A thick knot, gnarled with pain and guilt, lodged in Adam’s throat. Adam and Brad had been in a cave when Brad drowned. That had been an accident. A foolish mistake, but an accident. He let his arms drop when Cobie moved away. He glanced up to the gunk left near the ceiling—the signature of a recent waterline—that Mel had pointed out. This cave had flooded at some point. Had the water washed the body here? Nausea roiled at the thought, at the sight of the body.

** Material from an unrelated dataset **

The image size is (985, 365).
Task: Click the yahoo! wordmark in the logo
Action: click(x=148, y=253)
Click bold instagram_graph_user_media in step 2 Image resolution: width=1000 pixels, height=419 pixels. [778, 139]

“Why do you say that?” Adam asked. “Couldn’t it have been an accident?”

“Do you think the same man who attacked Cobie killed this man?” Jen asked.

Ray shook his head, the light from his helmet swathing across the cave with his action. This stunning underground world was destroyed by the sight of death. “No way to know if this is related. But we can be sure this didn’t happen anytime recently.”

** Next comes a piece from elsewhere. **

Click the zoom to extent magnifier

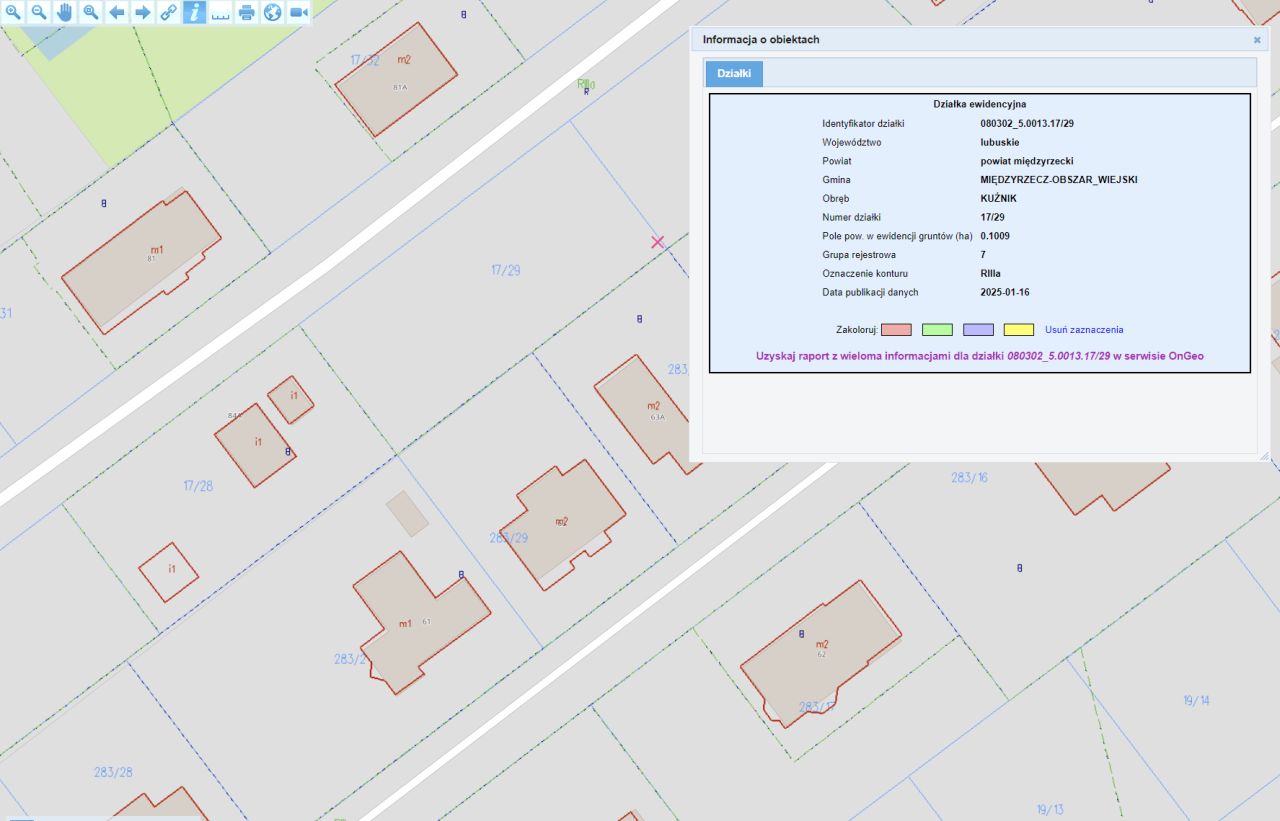pos(91,12)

“You said this could be a crime scene.” Jared crossed his arms. “What makes you think this man was murdered? Like Adam said, couldn’t it have been an accident?”

“I can’t know for sure how he died. But he’s not wearing the equipment he would need to traverse this cave alone. There’s no flashlight or headlamp. I don’t think he came here alone. Someone came with him or forced him inside. Either way they left him here. Or he was washed up from another room.” Ray scraped a hand over his face. “Investigating this is going to be a mess. From this point on, touch nothing else.”

“Wait, are you saying we can’t map the cave?” Nate had garnered this opportunity from the Forest Service to begin with; he would feel this loss the most.

“That’s what I’m saying. Until we know more.”

To everyone’s surprise, Cobie bent down and lifted something from the body.

“Cobie, what are you doing?” Ray demanded. “Don’t touch anything.”

She held up a ring dangling from a chain, grief evident in her features. Instead of answering Ray, she looked at Adam and held his gaze as though the two of them were the only ones in the cave, in the world.

“These clothes, they’re what my father always wore. And he always wore this ring on a chain around his neck. It was my mother’s.”